Sébastien Lecornu, premier ministre (X) : « Un arrêté sera pris dans les prochains jours, à l’initiative de la ministre de l’agriculture Annie Genevard, pour suspendre l’importation de produits contenant des résidus de substances interdites en Europe : mancozèbe, glufosinate, thiophanate-méthyl et carbendazime … On ne peut pas accepter que des substances bannies chez nous réapparaissent indirectement par le biais des importations. C’est du bon sens. D’où qu’ils viennent dans le monde, les produits importés doivent respecter nos normes. La France montre l’exemple en Europe. »
Cette annonce intervient alors que la colère du secteur agricole ne faiblit pas, entre les protestations contre la gestion gouvernementale de la dermatose bovine et la dénonciation de l’accord de libre-échange avec le Mercosur. Annie Genevard a appelé à la "désescalade", tandis que les syndicats agricoles, qui rencontreront le Premier ministre en début de semaine, souhaitent relancer la mobilisation, notamment face à la crise de la dermatose bovine.
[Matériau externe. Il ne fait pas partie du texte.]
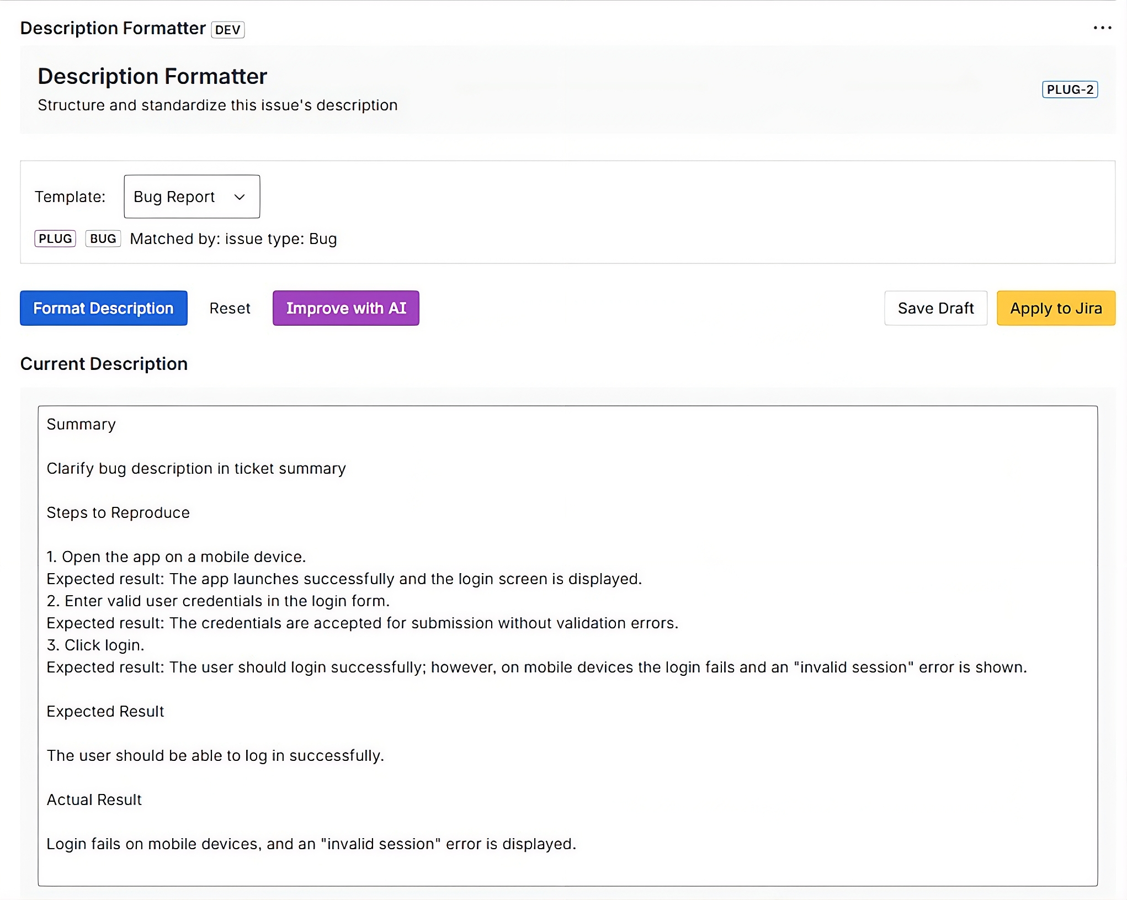Save the description as a draft

[x=935, y=308]
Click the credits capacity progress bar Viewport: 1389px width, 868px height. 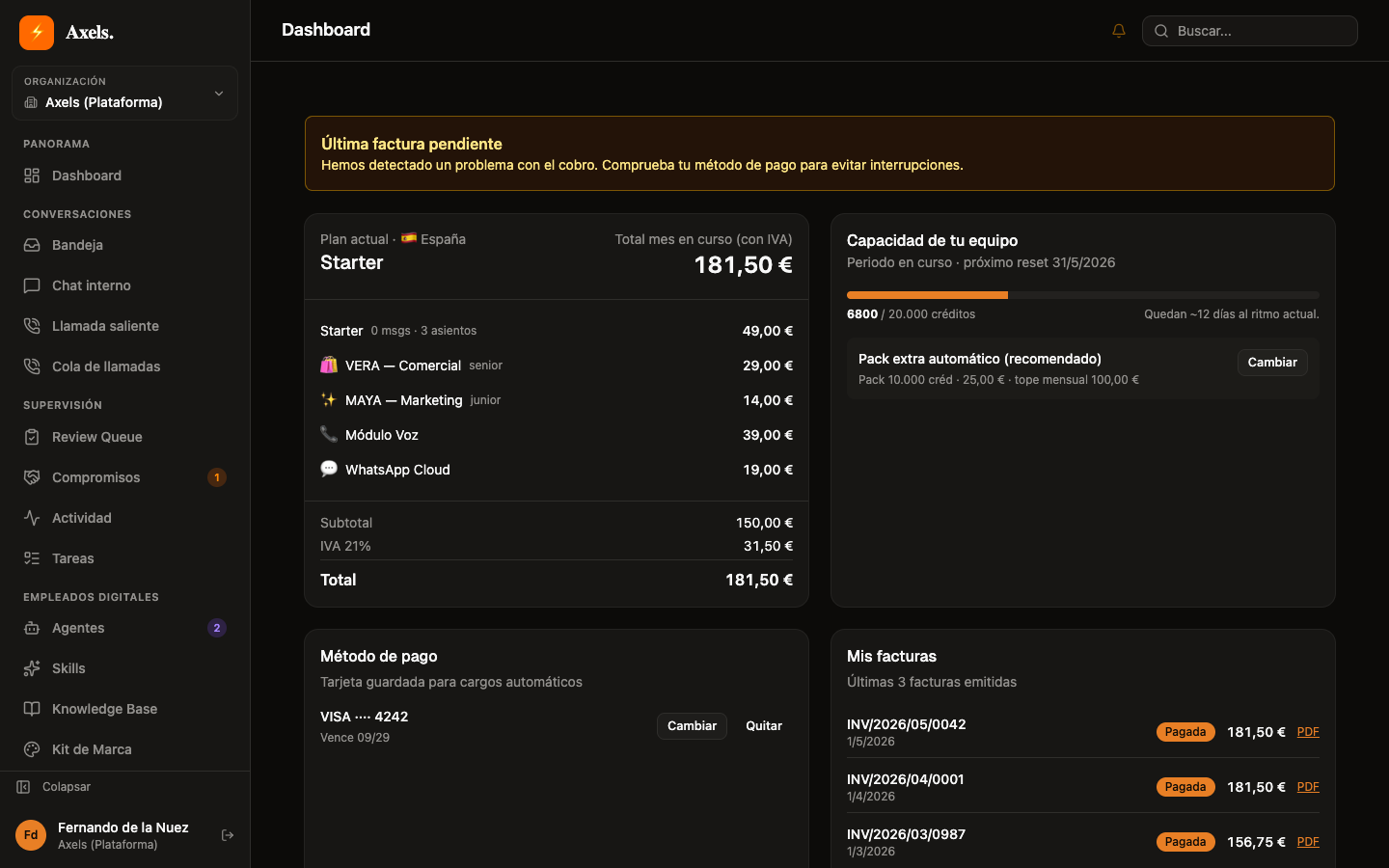tap(1082, 295)
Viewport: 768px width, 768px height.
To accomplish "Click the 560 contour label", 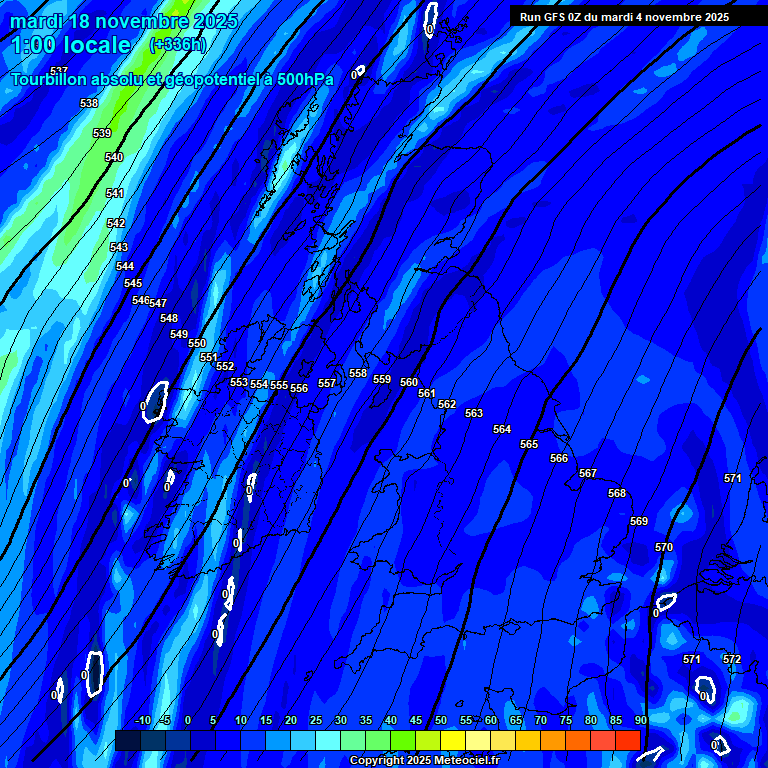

Affirmant vouloir défendre les intérêts de la France pour la prochaine politique agricole commune (PAC), le traité UE-Mercosur et le mécanisme d’ajustement carbone aux frontières (MACF), autres sources d’inquiétude pour les organisations syndicales, Annie Genevard a indiqué que ces dernières préciseront leurs attentes dans les prochains jours.
Le ministère de l’agriculture, contacté par l’Agence France-Presse (AFP), a confirmé que l’arrêté sera publié mardi. Cependant, la France devra obtenir l’approbation de la Commission européenne dans les dix jours. La ministre espère obtenir cet accord mercredi lors de son déplacement à Bruxelles.